■ **Source**:
===

On notera l’effet de contraste entre le centurion aux yeux guéris et le Pharaon [39a], juste en dessous, aux yeux crevés par un corbeau , qui illustre la suite du psaume :
C’est toi qui as divisé la mer par ta puissance, toi qui as brisé la tête des monstres dans les eaux.
C’est toi qui as écrasé les têtes de Léviathan, et l’as donné en pâture au peuple du désert. » Psaume 74,13-14
Autres inversions byzantines
L’inversion liée au centurion (SCOOP !)
Ivoire byzantin, 10ème siècle, Walters Art Museum Baltimore
Cette plaque met en parallèle en haut l’Ascension (ANALEPSIS) et en bas la Crucifixion (STAUROSIS). Cette dernière présente deux inversions : celle des luminaires, mais aussi celle de Stéphaton le porteur de roseau, ici placé à gauche. Le soldat sur la droite, qui tient un glaive au lieu d’une lance, n’est pas le Longin porteur de lance (et donc contraint de se placer du côté gauche, celui de la plaie au flanc), mais le centurion qui s’écrie, une fois le Christ mort :
« Vraiment cet homme était Fils de Dieu ! « Marc 15,39.
Ce centurion est souvent assimilé à Longin, bien que les textes les distinguent clairement.
L’inversion Lune-Soleil signifie ici que le centurion est du côté du Jour, tandis que l’homme à l’éponge et au vinaigre est du côté de la Nuit.
L’inversion de l’icône de Pelendri
La Crucifixion de Pelendri figure la dernière étape du Christ lors de son chemin de Croix : ligoté, il entre par la gauche et un Juif lui intime de monter sur la croix (noter les quatre clous en attente, près du marteau de l’ouvrier qui finit d’enfoncer les coins dans le sol). La présence des astres dans cette scène étant unique [39b], il est difficile de comprendre la raison de l’inversion. Face à cette composition inhabituelle où Marie se trouve déportée à droite de la Croix, le peintre a peut être voulu que le soleil se trouve à sa place habituelle, au dessus d’elle. De plus, il n’y avait pas de raison lui donner la position d’honneur par rapport à la Croix, puisque Jésus n’y est pas encore monté.

===

■ **Consigne**: Dans la Crucifixion de l'ivoire byzantin décrit par la source, que tient le soldat placé sur la droite au lieu d'une lance ?

■ **Données fournies**:

===

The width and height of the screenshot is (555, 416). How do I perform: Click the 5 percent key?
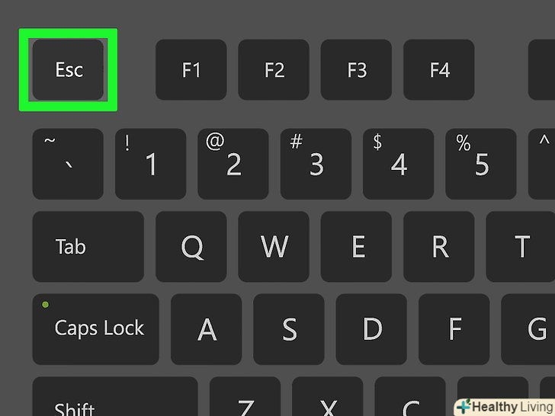pos(480,164)
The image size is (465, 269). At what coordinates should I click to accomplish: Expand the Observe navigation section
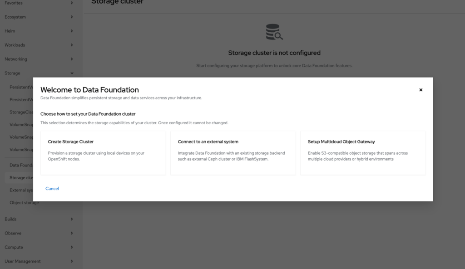pyautogui.click(x=39, y=233)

===

■ **Réponse développée**: Il tient un glaive.